Pete resumed his patrol.
The next morning, resolved to help Maria in spite of herself, he bought a frilly dress, bundled it and food and Wizard into his car and went back to the house. He ‘called’ to let her know he was coming.
There was no answer. The back room was deserted. Except for the de-stuffed armchair by the window and two Coke bottles on the floor under it, Pete could have sworn no one had been in the house for months.
“Find Maria, Wiz,” Pete ordered.
Wizard hunted around, sniffing, and with a yelp raced out the door. He sniffed around outside and seemed to find a trace. Pete followed him in the car. Wizard acted just as if he knew exactly where he was going. He got half way down the next block then stopped as though he had run into an invisible wall. He lay down on the sidewalk, put his head on his paws and whined. Then he slunk back to Pete at the curb.

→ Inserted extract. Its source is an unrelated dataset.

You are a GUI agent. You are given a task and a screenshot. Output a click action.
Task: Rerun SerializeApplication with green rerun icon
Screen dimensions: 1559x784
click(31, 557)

“Find her, Wizard!” Pete commanded. The dog crouched down and laid his ears back. It was the first time he had ever disobeyed that tone of voice.
“Maria! We’re your friends! We want to help!” Pete shouted, oblivious to stares. He was sure she could hear him. He waited, apprehensive, unsure.
No! came the one disembodied word, filling his skull til his head rang. There was no arguing it.
“At least tell Wiz if you’re hungry, Maria. He can bring you food. I promise I won’t follow.”
Twice in the next three weeks, Wizard darted into a deli, whining pathetically. It took Pete a minute or so the first time to grasp what the big dog wanted. Then he’d get a sandwich and a Coke-to-go, put it in a bag, roll the top into a handle for Wiz to carry. Then he’d wait til the dog returned. He was determined to prove to Maria he’d keep his promise. He didn’t want to lose contact with her.
In the meantime he did a little judicious research on telepathy at the library, but the textbooks were too much for him. When he asked the librarian for something a guy could understand, he was shown the science fiction shelves.
Maria didn’t act like fictional telepaths. According to the stories she should be able to get food when she wanted it, commit robberies undetected, start fires, transport herself and anyone else anywhere, aid society and perform minor miracles. Like heal herself, even. The prospects were magnificently endless. Yet she was stuck in some hideous, hot, horrible back room, half-starved and slowly dying of neglect.
The one thing Pete had to accept was the fact that Maria kept in touch with Wizard but excluded him. Since Pete considered Wizard every bit as smart as most men, he wasn’t offended; but he felt powerless to help her as only a human could.
The next set of inexplicable incidents began about four weeks after Pete and Wizard first encountered the girl. They were pacing the beat on the hotel side of Rodney Square when the dog got restless. He strained against the leash until Pete let him go to see where he’d head. At a dead run, Wizard streaked down Eleventh Street, right over into Harry West’s beat.
Harry walked with Pirate, the biggest dog on the force. Pete couldn’t figure Harry in trouble. He was wrong.
He heard the sullen rumble of an angry crowd by the time he reached French. Wiz was already around that comer and in the middle of a fight. Pete whistled for squad cars as he broke into the edge of the crowd, swinging his nightstick. He could hear Wizard growling angrily. He heard a yelp and then the growling of a second dog. He stumbled over Harry, bleeding from a head wound. Pete got Harry clear of the stampede just as the squad cars arrived.
Both dogs were at work, snapping, snarling, darting around and the crowd thinned rapidly. In a matter of minutes, all but the bitten, bruised and brained had evaporated into the hot night.
“How’d you get here so fast?” Harry demanded as he came to. “I heard Wiz just as some kook pelted me with a bottle.”